A small molecule mitigates hearing loss in a mouse model of Usher syndrome III

Abstract

Usher syndrome type III (USH3), characterized by progressive deafness, variable balance disorder and blindness, is caused by destabilizing mutations in the gene encoding the clarin-1 (CLRN1) protein. Here we report a new strategy to mitigate hearing loss associated with a common USH3 mutation CLRN1(N48K) that involves cell-based high-throughput screening of small molecules capable of stabilizing CLRN1(N48K), followed by a secondary screening to eliminate general proteasome inhibitors, and finally an iterative process to optimize structure-activity relationships. This resulted in the identification of BioFocus 844 (BF844). To test the efficacy of BF844, we developed a mouse model that mimicked the progressive hearing loss associated with USH3. BF844 effectively attenuated progressive hearing loss and prevented deafness in this model. Because the CLRN1(N48K) mutation causes both hearing and vision loss, BF844 could in principle prevent both sensory deficiencies in patients with USH3. Moreover, the strategy described here could help identify drugs for other protein-destabilizing monogenic disorders.

Figure 1. High-throughput screening identifies compounds that stabilize human CLRN1^N48K

(a) Inhibition of proteasomes by bortezomib increased CLRN1^N48K levels in a D6 cell line stably expressing CLRN1^N48K mRNA. CLRN1^N48K was tagged with an HA epitope that was detected by immunofluorescence microscopy. (b) Cell-containing areas were segmented to measure relative concentrations of CLRN1^N48K. Cells were outlined in the top image and colored in the bottom image. (c) Approximately 50,000 compounds were tested by high-throughput screening for stabilization of CLRN1^N48K, and the measured efficacies of these compounds were normalized to 25 nM bortezomib assayed on the same plate. The top 320 compounds (blue) were selected for further analysis. (d) The top 320 compounds were subjected to the same assay 6 times. Of these, 90 compounds with highest average percentage (%) activities are shown. Among them, 48 compounds (black) were selected for secondary screening but 42 compounds (grey) were eliminated due to unfavorable properties such as autofluorescence, the formation of dye-like structures, or chemical structures unsuitable for further pharmaceutical development^,. Data on the y-axis are presented as means ± SEMs (n = 6). Compounds O03, B03, M01, and K01 are labeled. Scale bars = 50 μm.

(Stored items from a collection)
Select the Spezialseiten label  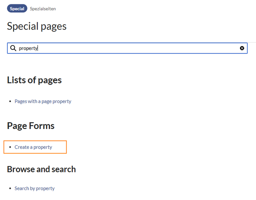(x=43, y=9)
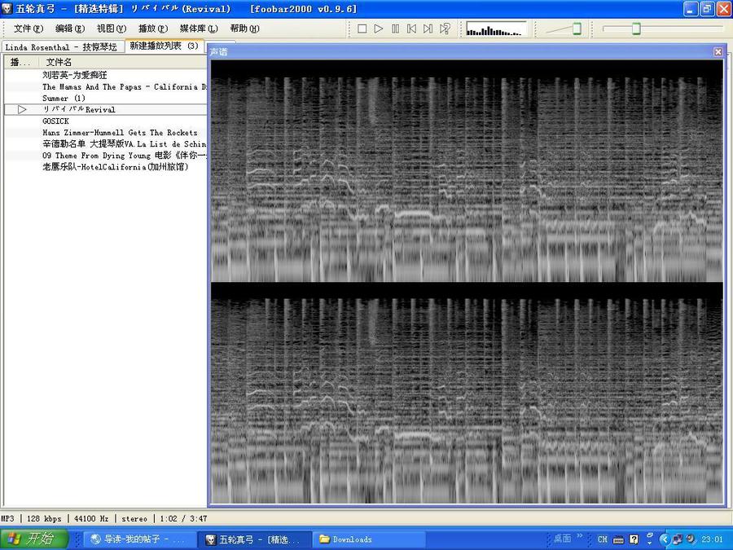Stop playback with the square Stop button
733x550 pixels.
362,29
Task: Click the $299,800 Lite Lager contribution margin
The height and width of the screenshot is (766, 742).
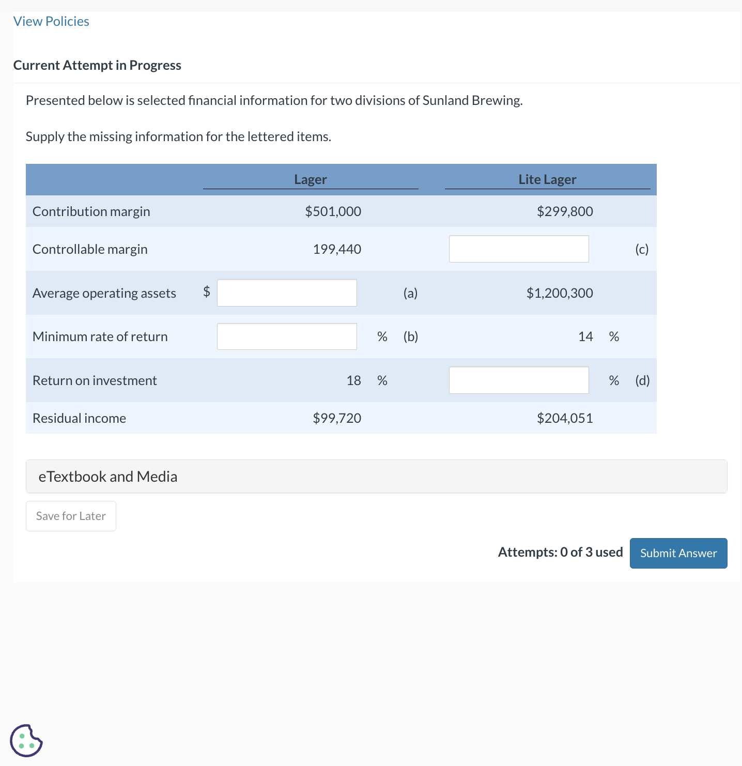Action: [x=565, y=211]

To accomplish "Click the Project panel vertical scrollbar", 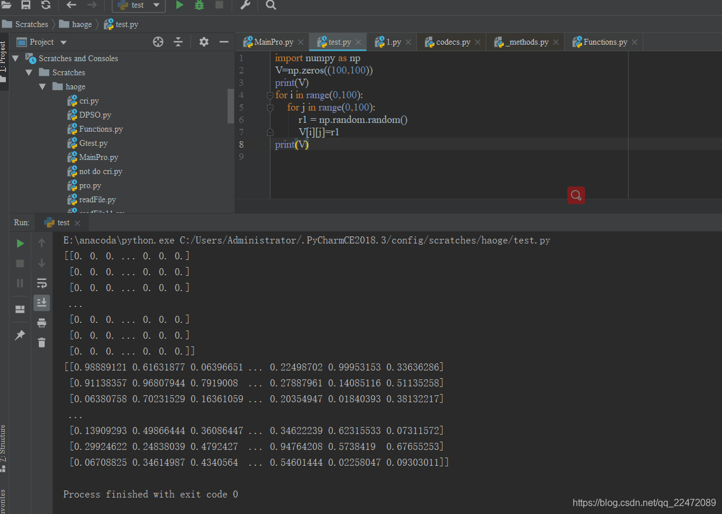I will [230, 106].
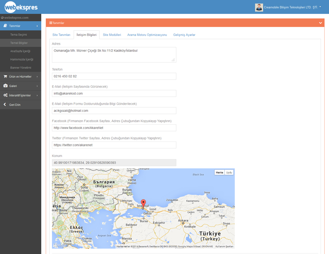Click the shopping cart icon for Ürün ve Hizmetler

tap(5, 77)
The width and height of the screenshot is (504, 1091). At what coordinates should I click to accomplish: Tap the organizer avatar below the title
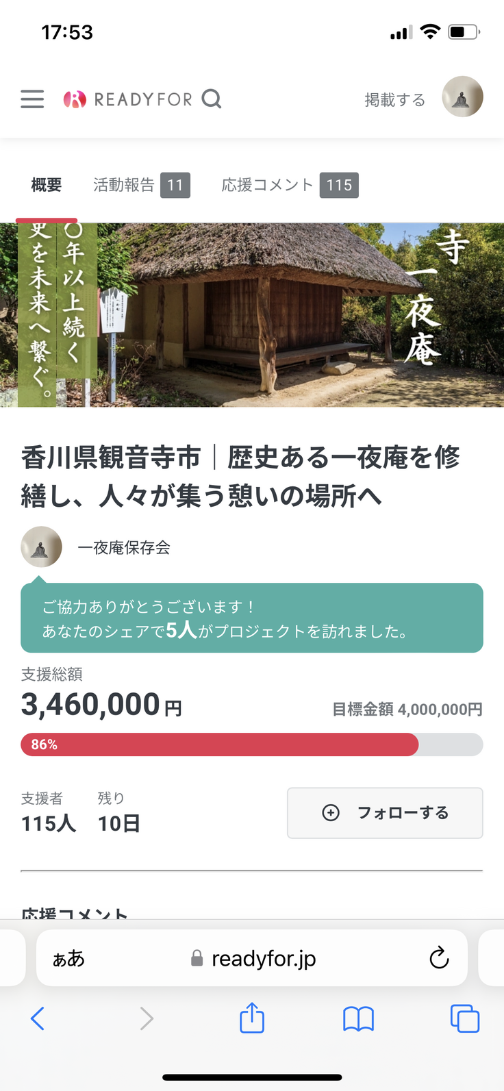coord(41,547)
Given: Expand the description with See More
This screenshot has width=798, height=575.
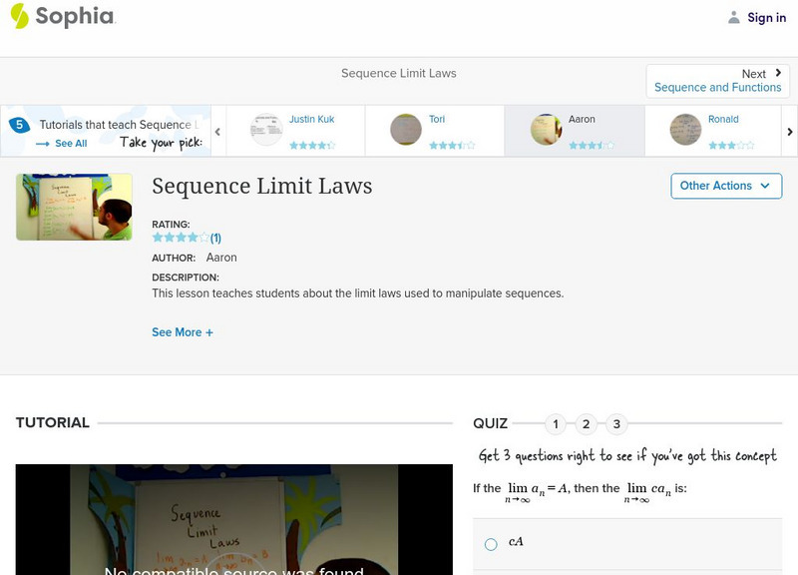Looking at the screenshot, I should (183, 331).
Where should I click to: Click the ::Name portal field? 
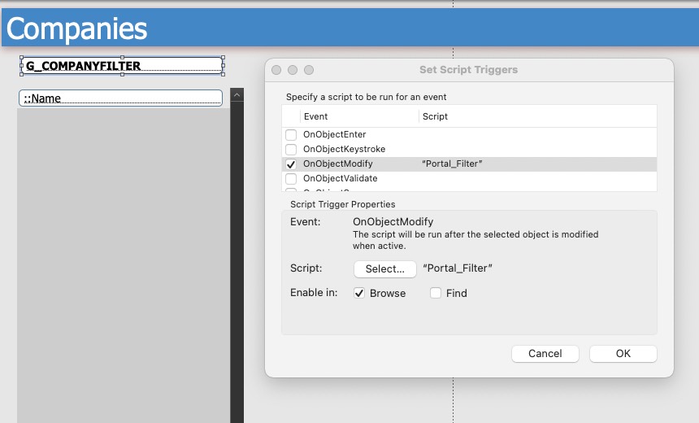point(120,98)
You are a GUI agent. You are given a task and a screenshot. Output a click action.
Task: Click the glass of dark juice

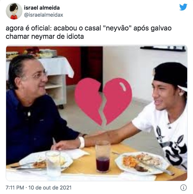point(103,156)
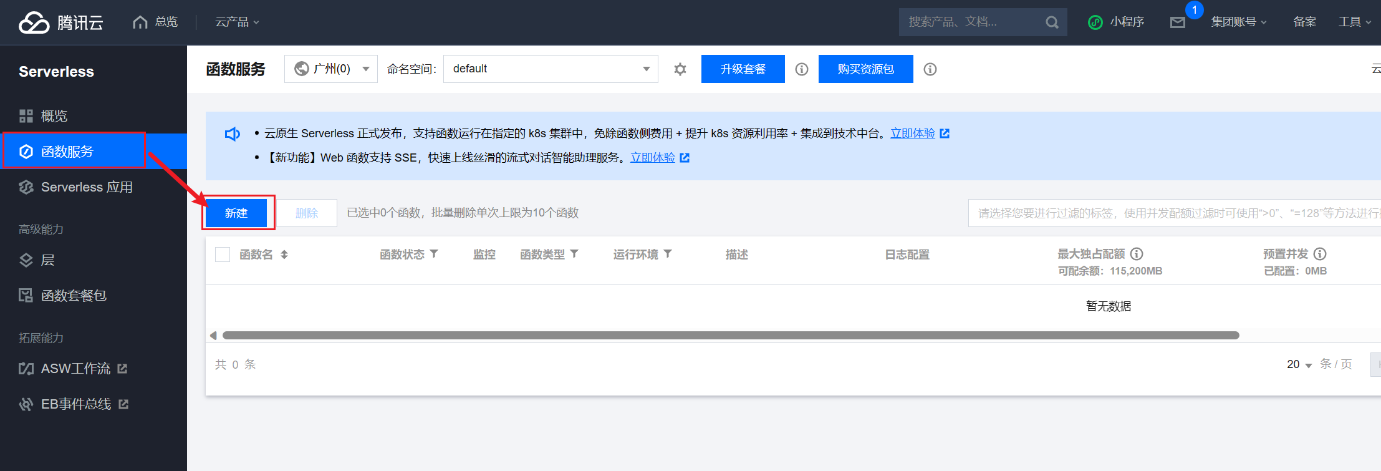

▶ [Directions]:
In one to three sentences, explain why the Usher syndrome text says BF844 could in principle prevent vision loss as well as hearing loss. You won't need the rows for this.

▶ [Expected output]:
The CLRN1(N48K) mutation causes both hearing and vision loss. For that reason, BF844 could in principle prevent both sensory deficiencies in patients with USH3.